_Work instructions:_ Copy the rows from the start through the line containing "click(x=199, y=395)", renaming "directive" to "command" and keeping everything else unchanged. Leave the pictures out.

+---+

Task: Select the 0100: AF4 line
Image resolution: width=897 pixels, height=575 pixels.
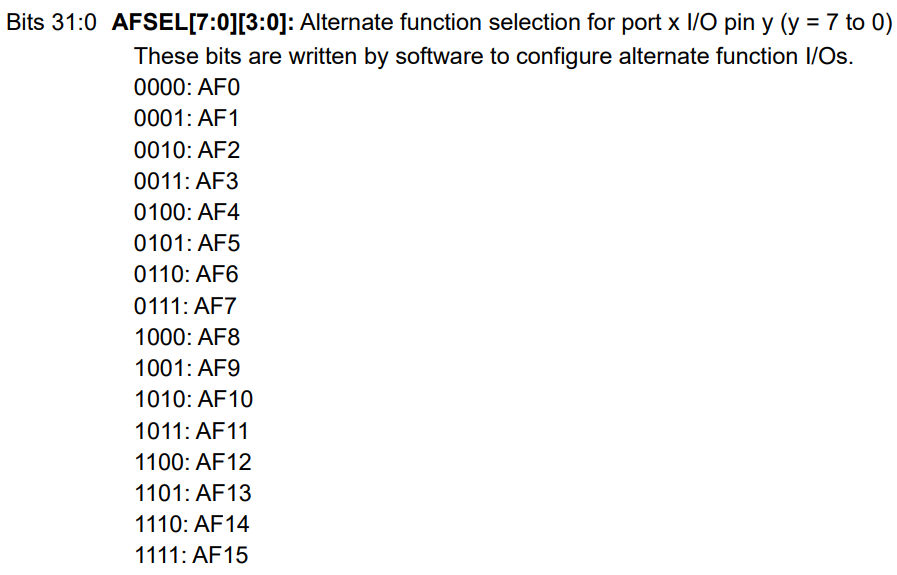Action: (x=186, y=212)
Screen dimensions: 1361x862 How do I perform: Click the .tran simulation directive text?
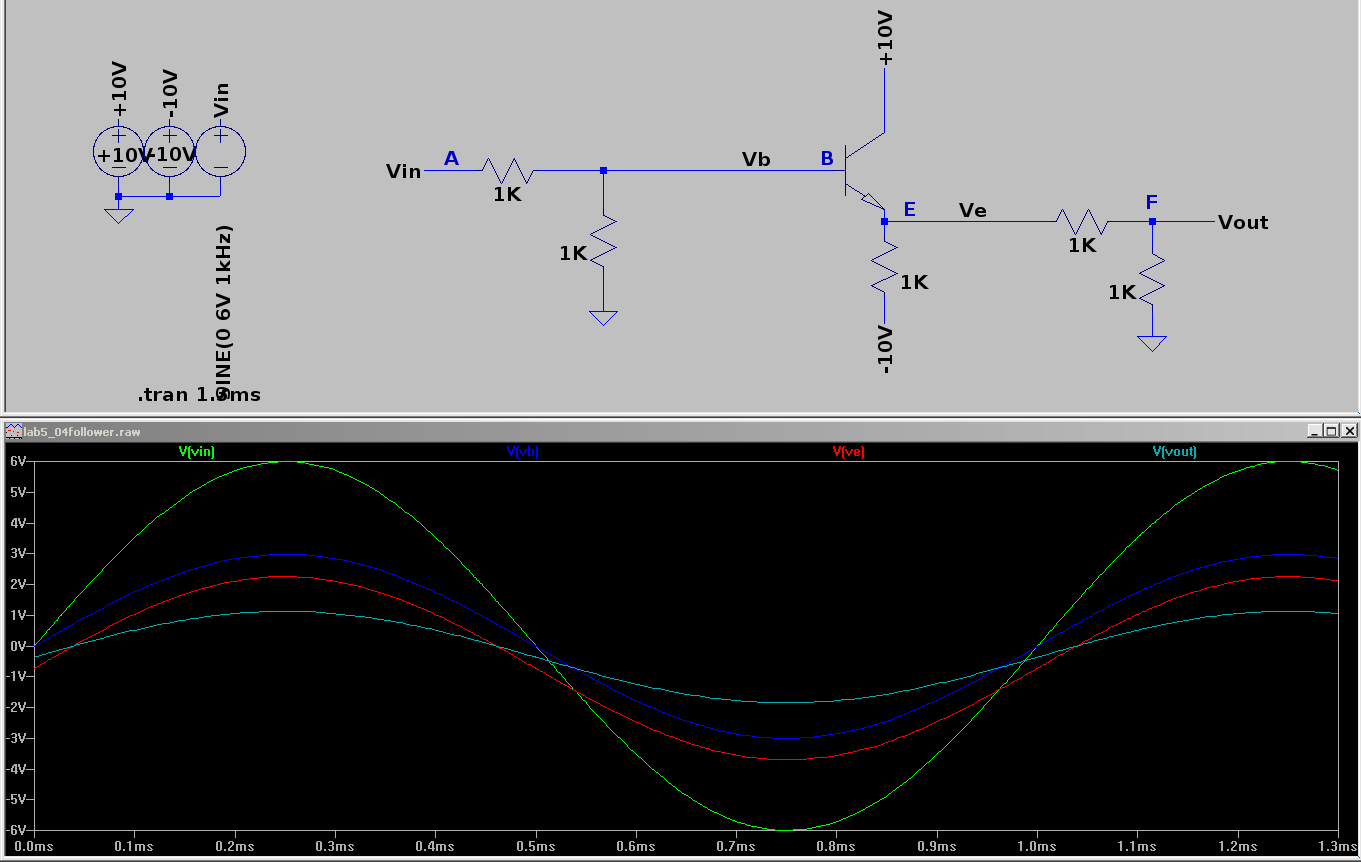click(x=199, y=395)
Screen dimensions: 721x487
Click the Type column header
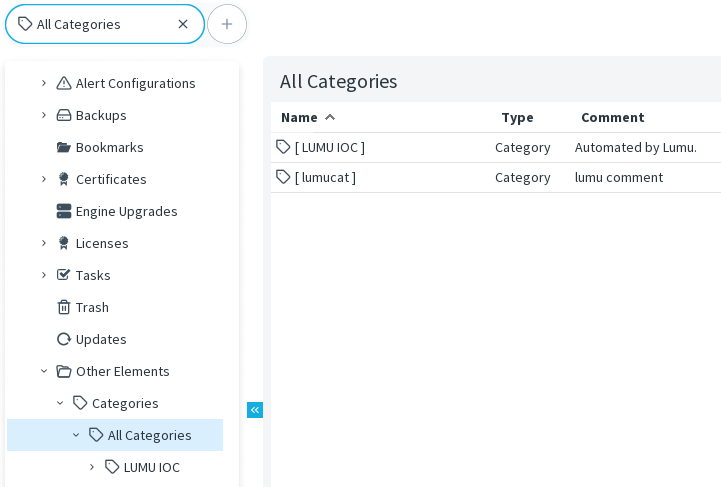517,117
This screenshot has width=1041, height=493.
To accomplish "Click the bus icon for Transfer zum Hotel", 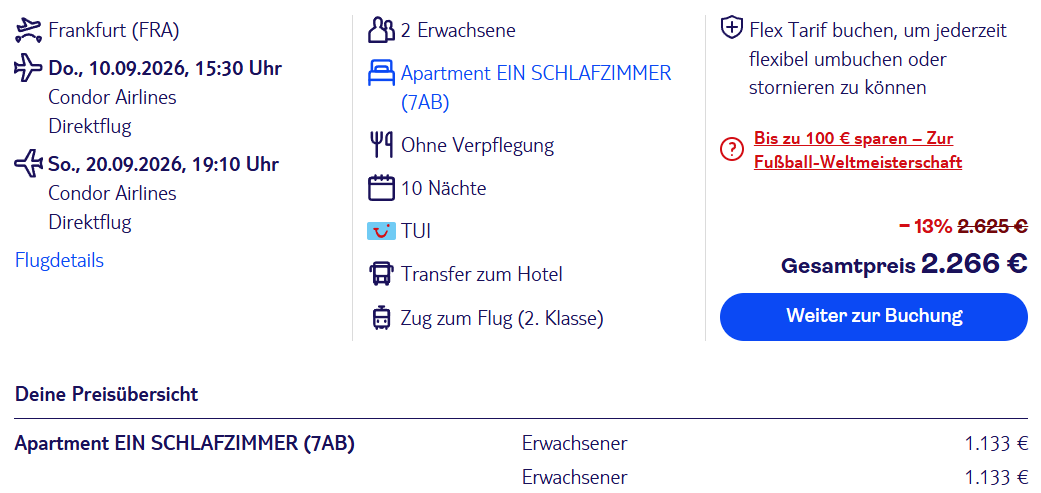I will [381, 274].
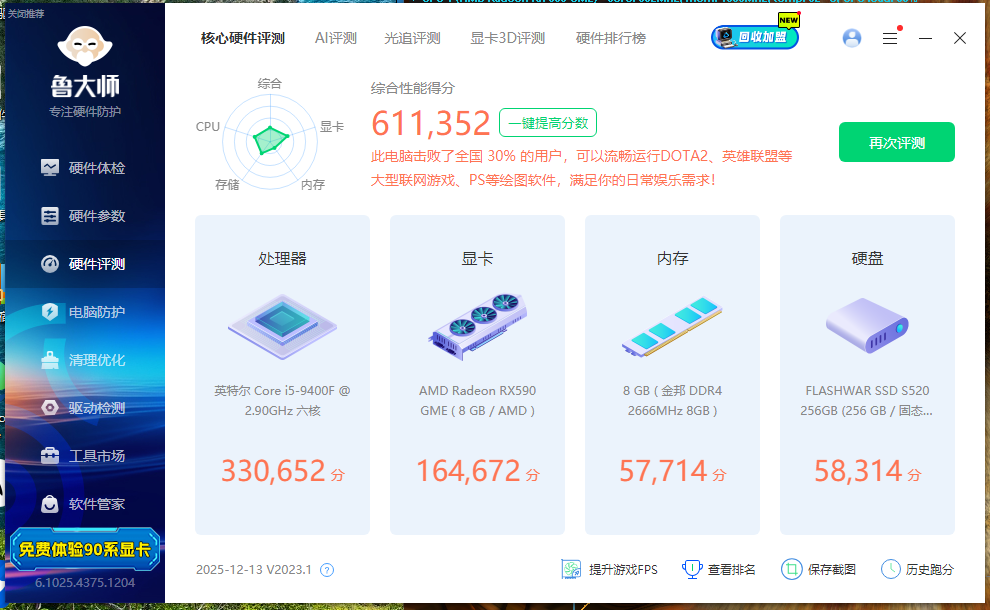The height and width of the screenshot is (610, 990).
Task: Click 保存截图 save screenshot icon
Action: click(791, 569)
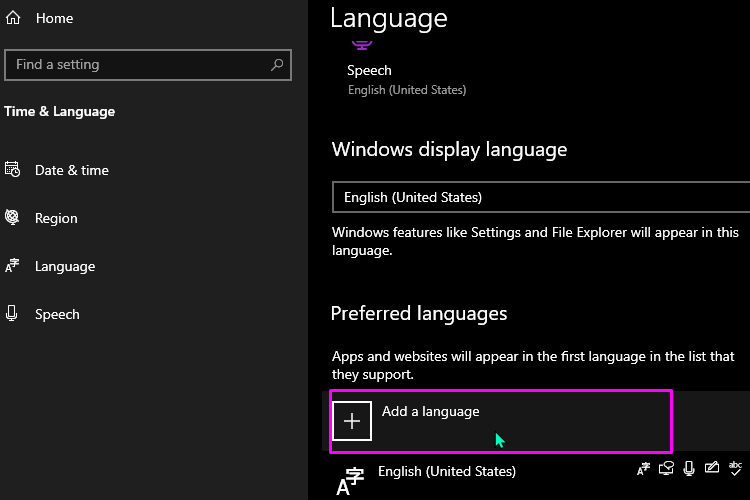Click the Add a language label

click(x=430, y=411)
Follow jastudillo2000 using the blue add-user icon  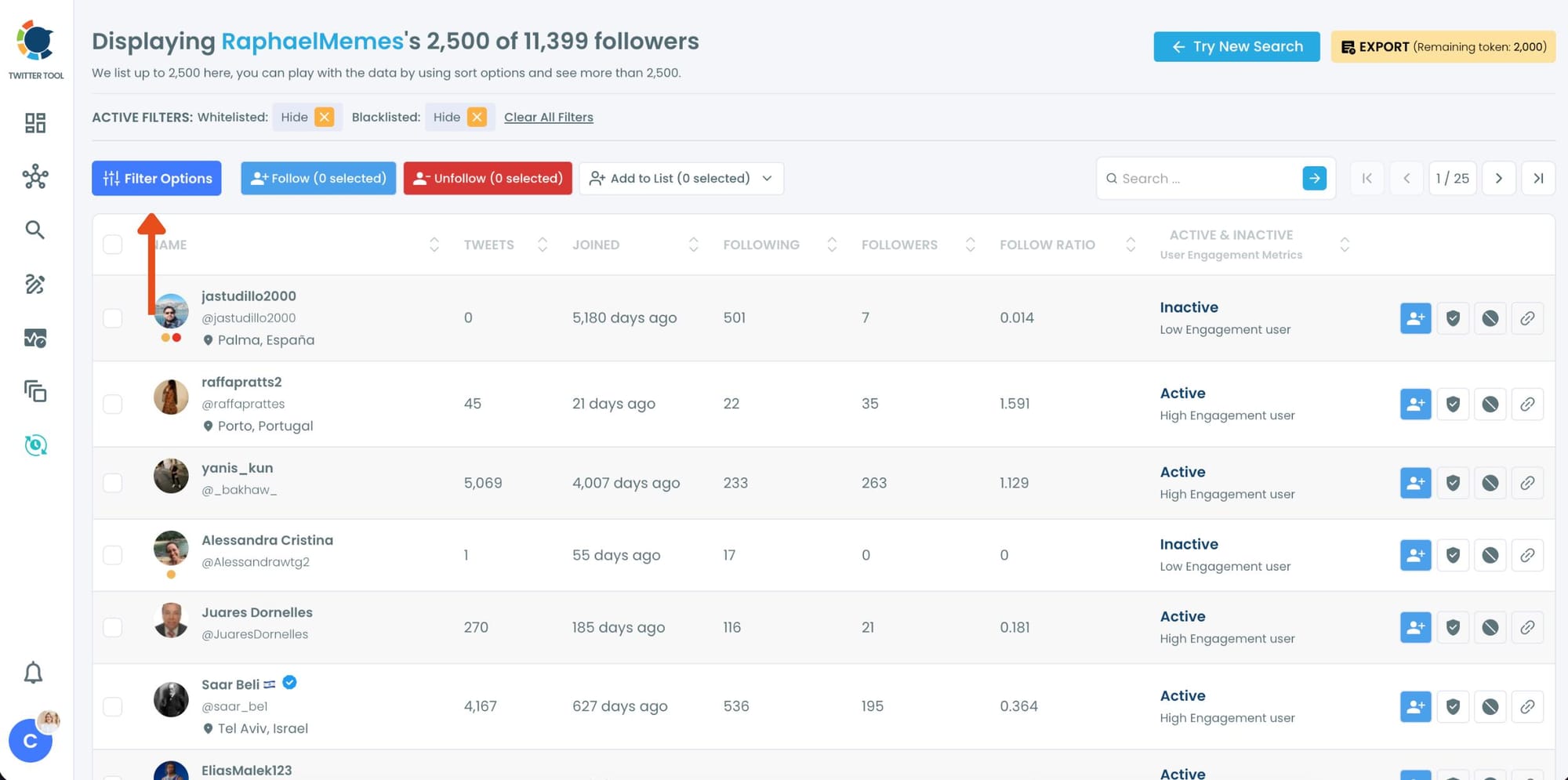coord(1414,318)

+---+

_Result of this task:_
Task: Select the 0100: AF4 line
Image resolution: width=897 pixels, height=575 pixels.
Action: (x=186, y=212)
Screen dimensions: 1361x862 How do I perform: Click the .tran simulation command text?
click(x=199, y=395)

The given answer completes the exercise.